CONSIGNES:
1 - Indiquez par oui ou par non si chacune des affirmations (a), (b) et (c) concorde avec l'intervention de Henri de Richemont, en citant à l'identique les mots du texte qui tranchent. (a) La loi relative à la création du registre international français est antérieure aux arrêts de la Cour de justice des Communautés européennes du 30 septembre 2003. (b) Dans son avis du 4 avril 1990, la Commission jugeait la loi belge incompatible avec les traités, sauf pour les dispositions visant le commandant et son second. (c) Le recours en manquement de la Commission européenne contre l'État français date de 2007.
2 - Recopiez le passage de l'intervention de Henri de Richemont qui commence à « Réunion du 18 » et se termine à « 23 juin 2004. ».
3 - Poursuivez l'intervention de Henri de Richemont à partir de l'endroit où elle s'arrête.

==== TEXTE FOURNI

Intervention de Henri de Richemont

Réunion du 18 septembre 2007 à 16h00
Nationalité des équipages de navires — Adoption d'un projet de loi

Photo de Henri de RichemontHenri de Richemont :

Or on vient nous dire aujourd'hui que cet article 5 serait incompatible avec l'article 39, paragraphe 4, du traité de Rome, tel qu'il est interprété respectivement par la Cour de justice des Communautés européennes dans ses arrêts du 30 septembre 2003 et par la Cour de cassation dans son arrêt du 23 juin 2004.

Je vous rappelle, mes chers collègues, que la loi relative à la création du registre international français est postérieure à ces arrêts. Le présent projet de loi ne peut donc viser une quelconque mise en conformité du droit existant avec l'évolution de la jurisprudence !

Lorsque j'ai rédigé l'article 5 de la loi relative à la création du RIF, je connaissais bien entendu ces arrêts et mon intention était de mettre la loi française en conformité avec la jurisprudence de la Cour de justice des Communautés européennes.

En 2007, le privilège de nationalité a fait l'objet d'un recours en manquement de la Commission européenne contre l'État français. À la suite de ce recours, le précédent gouvernement a cru devoir déposer le présent projet de loi. Pour ma part, je considère que la Commission européenne a juridiquement tort.

Dans son avis du 4 avril 1990 concernant l'État belge, la Commission avait indiqué que la loi belge, qui réservait l'emploi de marins à bord des navires belges à des ressortissants belges, était incompatible avec les traités, à l'exception des dispositions visant le commandant et son second.

Dans les arrêts de la CJCE du 30 septembre 2003, invoqués tout à la fois par la Commission européenne et par l'auteur du rapport sur le présent projet de loi, la position du gouvernement français de l'époque est ainsi relatée : « À titre subsidiaire, le gouvernement français estime qu'un État membre est en droit de réserver les emplois de capitaine à ses propres ressortissants sur le fondement de l'article 39, paragraphe 3, CE. En effet, par leur participation à l'exercice de l'autorité publique, ces emplois relèveraient des exceptions à la libre circulation des travailleurs liées à l'ordre public ou à la sécurité publique ».

La Commission avait quant à elle exprimé l'avis suivant devant la Cour, s'agissant d'un navire ayant quitté les côtes et se trouvant donc en mer : « [...] ledit État n'est normalement pas en mesure d'intervenir avec ses propres organes de puissance publique pour sauvegarder ses intérêts généraux ou ceux de la collectivité publique. Aussi l'État du pavillon confère-t-il au capitaine le pouvoir d'exercer, en tant que représentant de la puissance publique, diverses fonctions visant à sauvegarder lesdits intérêts généraux, prévues par la législation nationale ou les instruments internationaux. Dans ces conditions, l'article 39, paragraphe 4, CE, pourrait valablement être invoqué ».

========
==== INFORMATIONS EXTRAITES

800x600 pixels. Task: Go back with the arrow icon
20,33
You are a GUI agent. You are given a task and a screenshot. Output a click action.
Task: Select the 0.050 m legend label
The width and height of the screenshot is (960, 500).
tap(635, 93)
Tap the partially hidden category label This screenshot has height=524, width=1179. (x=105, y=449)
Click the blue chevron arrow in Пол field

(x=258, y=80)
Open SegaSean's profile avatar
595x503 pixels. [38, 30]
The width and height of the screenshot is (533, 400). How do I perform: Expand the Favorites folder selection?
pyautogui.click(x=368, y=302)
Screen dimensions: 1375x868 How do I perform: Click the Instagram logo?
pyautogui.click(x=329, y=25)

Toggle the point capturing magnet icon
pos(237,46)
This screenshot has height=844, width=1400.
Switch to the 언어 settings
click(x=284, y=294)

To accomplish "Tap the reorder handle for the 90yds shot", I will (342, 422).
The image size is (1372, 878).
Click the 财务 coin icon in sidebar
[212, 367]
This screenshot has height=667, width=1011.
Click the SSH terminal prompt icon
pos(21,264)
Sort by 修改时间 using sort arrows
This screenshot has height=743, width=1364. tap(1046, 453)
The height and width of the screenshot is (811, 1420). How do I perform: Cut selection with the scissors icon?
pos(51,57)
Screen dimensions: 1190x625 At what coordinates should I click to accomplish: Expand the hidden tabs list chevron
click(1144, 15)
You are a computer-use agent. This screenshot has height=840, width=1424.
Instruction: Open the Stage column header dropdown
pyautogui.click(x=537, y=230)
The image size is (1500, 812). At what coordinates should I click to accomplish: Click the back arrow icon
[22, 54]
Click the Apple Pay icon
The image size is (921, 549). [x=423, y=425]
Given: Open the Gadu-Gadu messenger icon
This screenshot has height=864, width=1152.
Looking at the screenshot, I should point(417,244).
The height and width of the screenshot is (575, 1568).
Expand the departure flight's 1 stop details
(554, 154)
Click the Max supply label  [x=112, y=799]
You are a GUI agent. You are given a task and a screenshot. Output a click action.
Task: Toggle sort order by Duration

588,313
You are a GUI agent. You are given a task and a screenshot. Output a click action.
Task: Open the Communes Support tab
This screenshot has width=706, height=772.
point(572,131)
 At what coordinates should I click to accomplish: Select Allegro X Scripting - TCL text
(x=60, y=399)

========

RÉPONSES PAR TÂCHE:
1 -
(a) Non : « la loi relative à la création du registre international français est postérieure à ces arrêts ».
(b) Oui : « était incompatible avec les traités, à l'exception des dispositions visant le commandant et son second ».
(c) Oui : « En 2007, le privilège de nationalité a fait l'objet d'un recours en manquement de la Commission européenne contre l'État français ».

2 -
Réunion du 18 septembre 2007 à 16h00
Nationalité des équipages de navires — Adoption d'un projet de loi

Photo de Henri de RichemontHenri de Richemont :

Or on vient nous dire aujourd'hui que cet article 5 serait incompatible avec l'article 39, paragraphe 4, du traité de Rome, tel qu'il est interprété respectivement par la Cour de justice des Communautés européennes dans ses arrêts du 30 septembre 2003 et par la Cour de cassation dans son arrêt du 23 juin 2004.

3 -
Pourquoi la Commission dit-elle, aujourd'hui, le contraire de ce qu'elle défendait, en 2003, devant la Cour de justice des Communautés européennes ?

Aux termes de ces fameux arrêts du 30 septembre 2003, la réserve de nationalité peut s'appliquer au commandant d'un navire à partir du moment où il exerce à titre permanent une délégation de puissance publique.

Il est vrai, monsieur le secrétaire d'État, que le commandant n'est, à titre permanent, ni officier de police judiciaire ni officier d'état civil. En revanche, au titre du code international pour la sûreté des navires et des installations portuaires, dit code ISPS, l'État a une obligation permanente d'assurer la sécurité et la sûreté à bord des navires et de lutter contre le terrorisme. Or qui représente l'État de manière permanente à bord du navire, si ce n'est le commandant ?

Selon donc la jurisprudence de la CJCE du 30 septembre 2003, le commandant qui exerce à titre permanent une délégation de puissance publique peut être de la même nationalité que le pavillon du navire. La Commission a donc juridiquement tort.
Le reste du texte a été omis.